The housing bust has led to an unprecedented number of foreclosures in the U.S. In May, 322,920 foreclosure notices were filed against homeowners, and more than 3 million homes have been seized over the last five years from delinquent borrowers. While most homebuyers may assume that banks are the only source of foreclosures, the U.S. government also owns many residential properties because of its role in buying and guaranteeing mortgages. Many of these properties are held because of the conservatorship established in 2008 over the government-sponsored enterprises popularly known as Freddie Mac and Fannie Mae.

Freddie Mac

The Federal Home Loan Corp., or Freddie Mac, owned approximately 45,000 multifamily and single-family homes at the end of 2009. The company put a gross value on these properties of $5.13 billion. Freddie Mac obtained these properties by being the highest bidder at foreclosure auctions when the properties were used as collateral for loans owned by the company, or when owners just transferred the property to Freddie Mac without going through foreclosure. Freddie Mac is furiously attempting to dispose of these homes, and has been fairly successful; the company’s average holding period for real estate is less than one year. The company markets the homes through HomeSteps, where buyers can search by state and city.

Fannie Mae

The Federal National Mortgage Association, or Fannie Mae, is also a large owner of foreclosed property. The company owned more than 86,000 single-family homes at the end of 2009, with a value of $8.5 billion. These homes are concentrated in states that were ground zero of the housing bust, with 28% of its inventory in California, Nevada, Arizona and Florida. Fannie Mae also markets these homes intensively, and sold 123,000 in 2009. The company’s official website to sell homes is called HomePath, where buyers can look up inventory near their location.

Other agencies

Another source of homes owned by the government is the Department of Housing and Urban Development. HUD obtains its properties through foreclosure auctions on Federal Housing Administration-insured loans. HUD has a website at hud.gov/homes. Next up is the Federal Deposit Insurance Corp., which owns its inventory through its role in seizing failed banks. The FDIC owns single-family homes but also has a large number of other properties, including industrial and commercial properties and raw land. The Veterans Affairs Department and the Agriculture Department also play roles in financing and guaranteeing home loans, so both own single-family home and other properties.

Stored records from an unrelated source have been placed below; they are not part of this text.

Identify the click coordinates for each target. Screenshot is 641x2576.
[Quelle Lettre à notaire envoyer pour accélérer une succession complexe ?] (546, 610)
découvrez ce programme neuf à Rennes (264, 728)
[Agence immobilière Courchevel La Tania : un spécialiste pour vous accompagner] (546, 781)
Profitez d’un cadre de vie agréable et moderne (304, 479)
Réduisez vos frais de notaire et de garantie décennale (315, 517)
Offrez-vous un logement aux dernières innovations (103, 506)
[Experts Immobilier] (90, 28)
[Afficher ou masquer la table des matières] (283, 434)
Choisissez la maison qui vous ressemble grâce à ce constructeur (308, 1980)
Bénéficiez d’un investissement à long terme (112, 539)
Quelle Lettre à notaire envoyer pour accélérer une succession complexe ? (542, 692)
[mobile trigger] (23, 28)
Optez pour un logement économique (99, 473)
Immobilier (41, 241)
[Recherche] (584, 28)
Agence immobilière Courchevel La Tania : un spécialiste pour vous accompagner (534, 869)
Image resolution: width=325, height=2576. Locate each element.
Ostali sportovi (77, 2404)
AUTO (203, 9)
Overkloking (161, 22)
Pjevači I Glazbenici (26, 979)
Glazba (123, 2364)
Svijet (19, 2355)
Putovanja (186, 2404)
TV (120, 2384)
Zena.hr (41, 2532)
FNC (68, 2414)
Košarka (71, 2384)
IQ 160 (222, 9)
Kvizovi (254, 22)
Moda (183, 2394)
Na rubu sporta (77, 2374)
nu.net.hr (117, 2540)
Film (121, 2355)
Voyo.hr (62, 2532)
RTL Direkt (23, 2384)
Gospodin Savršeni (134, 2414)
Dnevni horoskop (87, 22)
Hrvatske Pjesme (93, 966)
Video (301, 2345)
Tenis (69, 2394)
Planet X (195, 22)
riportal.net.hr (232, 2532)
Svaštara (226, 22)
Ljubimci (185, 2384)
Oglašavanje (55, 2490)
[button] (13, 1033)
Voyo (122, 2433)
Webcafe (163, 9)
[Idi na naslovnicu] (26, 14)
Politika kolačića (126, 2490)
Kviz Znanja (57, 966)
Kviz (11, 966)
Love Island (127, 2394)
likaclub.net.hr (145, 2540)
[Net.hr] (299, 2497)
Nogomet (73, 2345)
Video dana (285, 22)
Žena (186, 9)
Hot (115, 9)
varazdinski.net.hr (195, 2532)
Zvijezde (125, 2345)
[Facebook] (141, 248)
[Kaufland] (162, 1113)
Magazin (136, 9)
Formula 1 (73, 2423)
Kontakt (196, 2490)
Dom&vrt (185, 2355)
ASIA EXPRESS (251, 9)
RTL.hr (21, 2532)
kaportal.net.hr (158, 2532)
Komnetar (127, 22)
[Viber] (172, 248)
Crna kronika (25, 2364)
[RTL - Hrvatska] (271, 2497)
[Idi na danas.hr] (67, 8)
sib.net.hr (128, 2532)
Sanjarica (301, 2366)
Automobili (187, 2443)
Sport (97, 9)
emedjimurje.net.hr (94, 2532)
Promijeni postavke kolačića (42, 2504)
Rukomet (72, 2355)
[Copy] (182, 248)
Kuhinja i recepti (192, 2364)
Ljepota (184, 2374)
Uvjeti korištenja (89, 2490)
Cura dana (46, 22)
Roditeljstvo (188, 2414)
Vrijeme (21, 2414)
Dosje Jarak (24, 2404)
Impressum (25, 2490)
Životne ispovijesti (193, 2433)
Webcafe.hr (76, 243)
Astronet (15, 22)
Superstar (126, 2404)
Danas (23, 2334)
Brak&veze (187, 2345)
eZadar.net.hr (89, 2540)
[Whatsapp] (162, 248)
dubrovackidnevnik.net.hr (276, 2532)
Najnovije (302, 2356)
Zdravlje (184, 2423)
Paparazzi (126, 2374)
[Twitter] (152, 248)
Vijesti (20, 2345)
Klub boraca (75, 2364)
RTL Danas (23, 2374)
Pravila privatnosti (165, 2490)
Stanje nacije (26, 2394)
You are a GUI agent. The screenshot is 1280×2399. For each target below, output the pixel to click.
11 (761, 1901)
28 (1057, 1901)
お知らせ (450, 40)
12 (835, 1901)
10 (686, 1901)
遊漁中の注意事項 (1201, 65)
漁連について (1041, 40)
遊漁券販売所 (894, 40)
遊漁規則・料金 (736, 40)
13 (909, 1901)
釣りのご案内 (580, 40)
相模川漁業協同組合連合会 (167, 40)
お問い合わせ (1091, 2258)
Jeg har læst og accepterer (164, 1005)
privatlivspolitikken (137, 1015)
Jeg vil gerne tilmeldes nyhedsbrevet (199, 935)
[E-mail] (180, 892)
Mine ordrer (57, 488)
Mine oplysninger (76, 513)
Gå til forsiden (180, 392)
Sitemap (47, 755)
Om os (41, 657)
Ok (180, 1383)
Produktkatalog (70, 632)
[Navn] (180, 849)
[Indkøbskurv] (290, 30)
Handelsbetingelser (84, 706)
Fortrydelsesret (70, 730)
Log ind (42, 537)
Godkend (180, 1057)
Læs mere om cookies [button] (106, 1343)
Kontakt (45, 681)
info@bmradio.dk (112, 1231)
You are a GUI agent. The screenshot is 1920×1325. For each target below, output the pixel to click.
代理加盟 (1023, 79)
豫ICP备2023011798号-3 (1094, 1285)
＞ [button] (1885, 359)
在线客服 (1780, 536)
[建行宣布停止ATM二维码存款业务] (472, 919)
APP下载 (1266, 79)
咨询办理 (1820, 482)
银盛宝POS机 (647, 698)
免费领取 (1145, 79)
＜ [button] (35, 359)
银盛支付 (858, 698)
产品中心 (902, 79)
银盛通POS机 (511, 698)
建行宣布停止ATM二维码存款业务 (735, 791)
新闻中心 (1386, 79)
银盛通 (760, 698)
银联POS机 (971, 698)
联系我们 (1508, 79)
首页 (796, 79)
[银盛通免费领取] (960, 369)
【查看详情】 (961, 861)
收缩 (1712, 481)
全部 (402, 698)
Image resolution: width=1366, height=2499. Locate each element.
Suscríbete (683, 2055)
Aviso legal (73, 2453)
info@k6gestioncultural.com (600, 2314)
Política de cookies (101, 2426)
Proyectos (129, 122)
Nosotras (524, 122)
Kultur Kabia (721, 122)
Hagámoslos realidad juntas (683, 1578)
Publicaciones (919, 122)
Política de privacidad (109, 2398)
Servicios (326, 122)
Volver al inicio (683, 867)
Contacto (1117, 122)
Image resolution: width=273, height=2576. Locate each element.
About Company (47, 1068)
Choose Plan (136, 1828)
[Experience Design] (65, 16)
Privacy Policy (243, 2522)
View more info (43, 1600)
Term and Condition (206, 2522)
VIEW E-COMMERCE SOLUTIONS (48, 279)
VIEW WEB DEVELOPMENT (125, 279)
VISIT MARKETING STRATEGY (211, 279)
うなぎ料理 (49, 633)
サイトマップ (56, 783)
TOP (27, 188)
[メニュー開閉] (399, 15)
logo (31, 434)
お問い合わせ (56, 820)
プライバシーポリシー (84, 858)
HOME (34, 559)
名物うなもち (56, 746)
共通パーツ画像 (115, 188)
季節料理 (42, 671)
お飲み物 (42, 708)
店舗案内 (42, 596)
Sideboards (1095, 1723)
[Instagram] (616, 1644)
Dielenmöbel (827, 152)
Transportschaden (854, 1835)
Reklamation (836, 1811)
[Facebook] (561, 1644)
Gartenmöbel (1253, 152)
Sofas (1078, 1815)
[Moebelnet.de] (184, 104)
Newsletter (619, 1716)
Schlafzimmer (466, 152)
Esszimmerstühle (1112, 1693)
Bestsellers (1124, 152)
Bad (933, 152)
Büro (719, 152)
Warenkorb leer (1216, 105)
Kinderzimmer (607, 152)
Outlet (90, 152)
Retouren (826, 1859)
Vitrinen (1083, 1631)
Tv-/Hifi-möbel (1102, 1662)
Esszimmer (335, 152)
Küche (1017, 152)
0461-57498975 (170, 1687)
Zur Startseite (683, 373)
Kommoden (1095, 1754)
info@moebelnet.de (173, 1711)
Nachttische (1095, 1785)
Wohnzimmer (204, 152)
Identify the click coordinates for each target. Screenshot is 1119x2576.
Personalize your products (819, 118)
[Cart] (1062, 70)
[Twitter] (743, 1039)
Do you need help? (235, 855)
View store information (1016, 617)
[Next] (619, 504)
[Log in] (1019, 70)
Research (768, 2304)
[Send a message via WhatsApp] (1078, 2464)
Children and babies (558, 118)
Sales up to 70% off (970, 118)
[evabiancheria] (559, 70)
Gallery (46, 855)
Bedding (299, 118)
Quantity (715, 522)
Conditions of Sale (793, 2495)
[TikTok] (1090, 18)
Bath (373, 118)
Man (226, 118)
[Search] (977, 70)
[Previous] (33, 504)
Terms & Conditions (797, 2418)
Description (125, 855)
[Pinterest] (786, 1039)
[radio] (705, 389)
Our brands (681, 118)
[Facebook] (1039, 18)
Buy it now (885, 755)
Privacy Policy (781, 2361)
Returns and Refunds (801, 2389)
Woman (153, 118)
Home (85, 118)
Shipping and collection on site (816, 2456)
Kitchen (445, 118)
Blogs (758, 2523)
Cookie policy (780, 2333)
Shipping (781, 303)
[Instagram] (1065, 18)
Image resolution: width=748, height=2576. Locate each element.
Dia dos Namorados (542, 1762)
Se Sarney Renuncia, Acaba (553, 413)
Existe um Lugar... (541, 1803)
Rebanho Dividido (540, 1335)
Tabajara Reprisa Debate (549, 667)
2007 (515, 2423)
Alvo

Buyers can look for their dream home through these agencies as well.

Buyer beware

Buyers shopping for homes from the government should be aware of the disadvantages of the process.  Many agencies offer properties “as is,” with no warranties on their condition. There is also little flexibility on negotiating the terms of the contract if the government accepts your offer. Fannie Mae, for example, does not accept offers for houses that are contingent on a buyer selling a currently owned home.